PROBLEM TO SOLVE
Retype precisely the section of the data that starts at the line containing "You are a computer-use agent. Screen" and runs to its final line, ends included.

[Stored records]
[Start of section]
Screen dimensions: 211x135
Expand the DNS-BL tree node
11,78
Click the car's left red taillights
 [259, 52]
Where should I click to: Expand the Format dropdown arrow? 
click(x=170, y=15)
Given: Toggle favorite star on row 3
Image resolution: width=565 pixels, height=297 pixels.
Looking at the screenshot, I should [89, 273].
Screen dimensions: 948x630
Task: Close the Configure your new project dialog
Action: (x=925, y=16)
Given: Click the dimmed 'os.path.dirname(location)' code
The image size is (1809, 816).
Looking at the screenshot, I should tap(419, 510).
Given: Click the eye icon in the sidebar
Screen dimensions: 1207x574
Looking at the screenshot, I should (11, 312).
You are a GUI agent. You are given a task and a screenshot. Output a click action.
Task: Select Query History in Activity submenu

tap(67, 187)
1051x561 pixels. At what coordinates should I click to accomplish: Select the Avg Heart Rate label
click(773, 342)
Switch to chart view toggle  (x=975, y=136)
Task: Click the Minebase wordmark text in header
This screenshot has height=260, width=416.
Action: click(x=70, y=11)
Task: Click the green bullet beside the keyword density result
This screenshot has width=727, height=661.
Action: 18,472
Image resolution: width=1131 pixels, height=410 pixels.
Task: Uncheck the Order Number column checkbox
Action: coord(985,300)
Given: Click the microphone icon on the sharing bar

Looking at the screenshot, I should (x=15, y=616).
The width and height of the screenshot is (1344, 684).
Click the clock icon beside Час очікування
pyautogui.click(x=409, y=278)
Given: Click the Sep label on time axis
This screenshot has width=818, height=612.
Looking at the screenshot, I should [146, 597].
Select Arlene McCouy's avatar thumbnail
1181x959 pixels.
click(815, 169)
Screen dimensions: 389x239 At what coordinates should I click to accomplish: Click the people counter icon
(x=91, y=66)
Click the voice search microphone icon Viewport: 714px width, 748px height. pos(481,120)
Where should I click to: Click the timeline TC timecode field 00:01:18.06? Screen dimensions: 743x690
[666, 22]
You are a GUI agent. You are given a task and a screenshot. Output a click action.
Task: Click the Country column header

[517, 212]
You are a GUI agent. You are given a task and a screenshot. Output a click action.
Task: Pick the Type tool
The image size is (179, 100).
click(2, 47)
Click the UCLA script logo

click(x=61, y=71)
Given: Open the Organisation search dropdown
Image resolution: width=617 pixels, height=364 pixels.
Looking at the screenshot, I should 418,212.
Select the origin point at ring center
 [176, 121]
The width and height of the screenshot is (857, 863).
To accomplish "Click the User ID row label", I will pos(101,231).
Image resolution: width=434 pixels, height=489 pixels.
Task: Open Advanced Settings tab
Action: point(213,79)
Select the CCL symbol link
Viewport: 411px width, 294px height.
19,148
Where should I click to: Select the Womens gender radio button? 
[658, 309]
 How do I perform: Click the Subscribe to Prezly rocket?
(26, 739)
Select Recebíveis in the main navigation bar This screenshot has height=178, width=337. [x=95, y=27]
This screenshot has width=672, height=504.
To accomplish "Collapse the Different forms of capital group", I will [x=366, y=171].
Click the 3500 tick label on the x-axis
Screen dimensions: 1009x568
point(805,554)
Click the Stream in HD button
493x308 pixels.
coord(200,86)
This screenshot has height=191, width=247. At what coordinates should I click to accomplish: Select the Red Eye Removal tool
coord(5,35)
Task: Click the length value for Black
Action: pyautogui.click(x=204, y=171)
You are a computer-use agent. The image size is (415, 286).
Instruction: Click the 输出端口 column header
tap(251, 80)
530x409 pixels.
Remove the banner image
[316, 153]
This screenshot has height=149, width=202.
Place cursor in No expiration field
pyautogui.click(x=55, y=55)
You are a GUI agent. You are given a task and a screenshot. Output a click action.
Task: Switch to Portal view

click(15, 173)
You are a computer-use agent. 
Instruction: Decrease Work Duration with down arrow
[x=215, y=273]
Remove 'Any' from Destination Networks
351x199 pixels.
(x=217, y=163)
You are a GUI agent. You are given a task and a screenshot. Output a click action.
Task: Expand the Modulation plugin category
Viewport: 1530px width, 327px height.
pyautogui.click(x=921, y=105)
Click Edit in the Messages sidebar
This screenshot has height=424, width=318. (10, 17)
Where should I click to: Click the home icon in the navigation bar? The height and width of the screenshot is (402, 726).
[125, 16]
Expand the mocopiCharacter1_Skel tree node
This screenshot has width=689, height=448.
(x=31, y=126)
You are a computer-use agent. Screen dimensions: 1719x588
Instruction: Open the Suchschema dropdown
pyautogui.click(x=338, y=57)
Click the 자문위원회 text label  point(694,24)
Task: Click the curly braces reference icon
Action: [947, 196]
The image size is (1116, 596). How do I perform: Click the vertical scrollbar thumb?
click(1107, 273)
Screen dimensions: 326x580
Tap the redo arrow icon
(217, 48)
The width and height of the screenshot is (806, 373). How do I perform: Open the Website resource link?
[End of section]
RESPONSE TO THE TASK
You are a computer-use agent. Screen dimensions: 1719x588
Instruction: Open the Suchschema dropdown
pyautogui.click(x=338, y=57)
Click the 자문위원회 text label  point(694,24)
Task: Click the curly braces reference icon
Action: [947, 196]
The image size is (1116, 596). How do I perform: Click the vertical scrollbar thumb?
click(1107, 273)
Screen dimensions: 326x580
Tap the redo arrow icon
(217, 48)
The width and height of the screenshot is (806, 373). How do I perform: Open the Website resource link?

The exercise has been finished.